By: Nikki Nies
Last night, my roommate and I went to Sushi Star in North Dallas as our last meal together before we part ways. While we’ve lived together for the past year, this was our first meal out together. We’ve done tons of cooking in the home together or take out, but when I thought about it, it was crazy to think this was our first time breaking bread together. It made me realize how much one can learn about another just by dining out.
What do I mean exactly? I warned my roommate that I tend to ask questions when dining out, it’s rarely a quick exchange of ordering. Thankfully, she was fine with that. Over the years, I’ve learned to ask questions, not only for clarification of what menu descriptions are, but to discern what to order if it’s between two menu items.
For example, we were debating on either getting the salmon or crabmeat sushi tower. After learning about the nutritional difference between imitation and real crabmeat, I make every effort to eat only real crab meat. Since the menu didn’t detail which type of crabmeat was used, I asked! I’m glad I did, as the restaurant uses imitation crabmeat. After a few more exchanges, we didn’t end up getting either tower as I was drawn to the tower due to aesthetic look of it. I’m glad I asked more questions (e.g. how much food is it) as I would’ve been underwhelmed with the tower dish. I hope servers can see my genuine interest in understanding what’s been served and recognize I understand there’s only so much space on menus for descriptions.

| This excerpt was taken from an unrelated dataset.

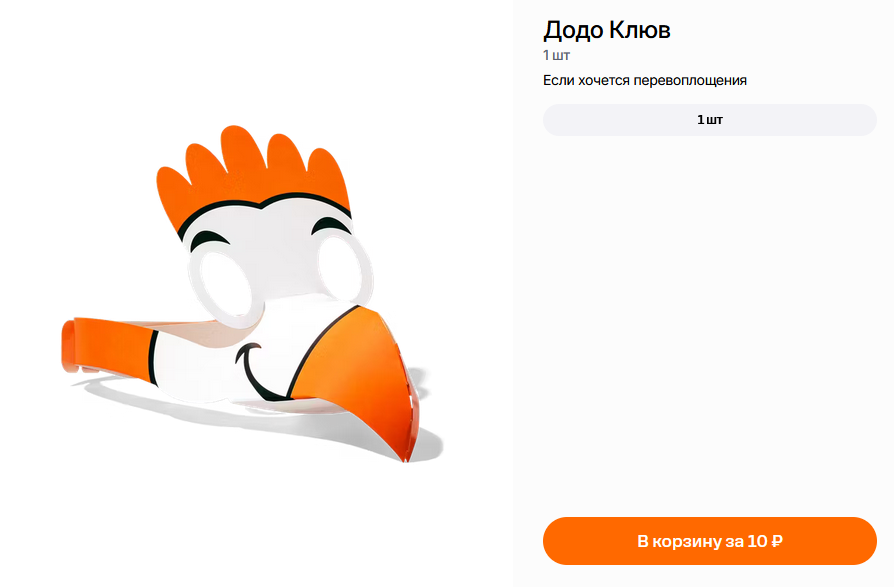Image resolution: width=894 pixels, height=587 pixels.
Task: Select the 1 шт size option
Action: point(709,120)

Of course, there’s always a polite way to ask menu questions. I try to only ask the ‘necessary’ questions and take the suggestions, such as ‘What do you recommend?’ as they should know the menu quite well. When dining out, I try to order foods I wouldn’t necessarily make at home. I don’t mind spending a few more pennies for the ‘seafood’ version of a meal, as I’m grateful someone else is taking the extra steps to cook the lobster or steam the mussels.

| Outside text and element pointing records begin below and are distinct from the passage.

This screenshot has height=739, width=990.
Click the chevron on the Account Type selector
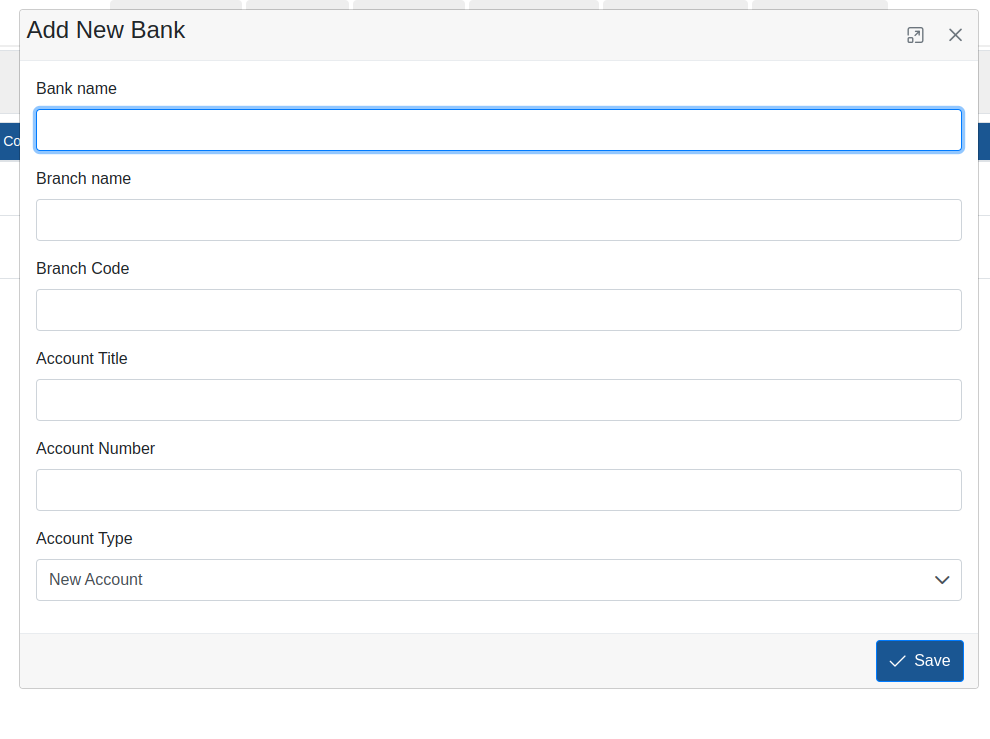click(941, 580)
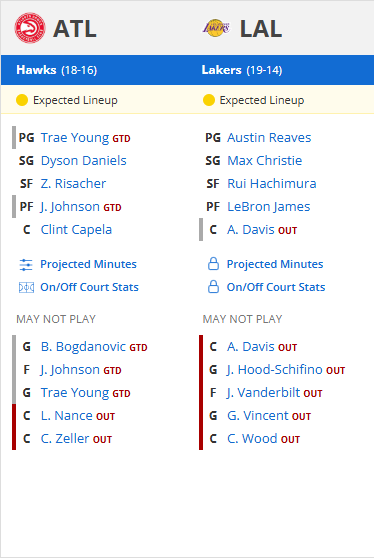Select B. Bogdanovic in May Not Play list
The image size is (374, 558).
(x=83, y=347)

Hopefully, you can relate to my inquiries. I’m sure you’ve seen some menus state subsitutions aren’t allowed. Politely, if it’s not too busy of dining time or you can sense they’d be open to substitutions (e.g. a local, fresh restaurant). Most servers want to accomodate requests, especially dietary restrictions, but don’t want to be bombarded with elaborate changes. Many restauranteurs are happy to make accomodations if the dishes are made to order and again if you ask politely. While I believer it’s a minor request, I always ask with a smile if they can hold the mayo or sour cream. I urge you to ask for substitutions whether it’s listed or not. Many patrons are fine with [sweet potato] french fries as the generic accompaniments, but I never opt for that. I know I have to make a more concerted effort to obtain my allotted fruits and veggies for the day, so I’m willing to pay the extra couple dollars to do so.
I hope from the above suggestions, you can tell I enjoy the whole dining experience and appreciate any and all suggestions servers make. I want to use all my senses and take advantage of their knowledge of the dishes. Most recently, I’ve started writing restaurant reviews on yelp.com, which has elevated my dining experience. I want to be able to articulate better how a meal was, better than stating ‘It was good.’ While critics may say some of the reviews on yelp aren’t written by real people, I’ve used yelp religiously to pick out great restaurants and I want to do my part to help direct people to great restaurants, food and service.
Are you an avid yelp user? Do you write or read reviews regularly? How has asking your server questions shaped your dining experience?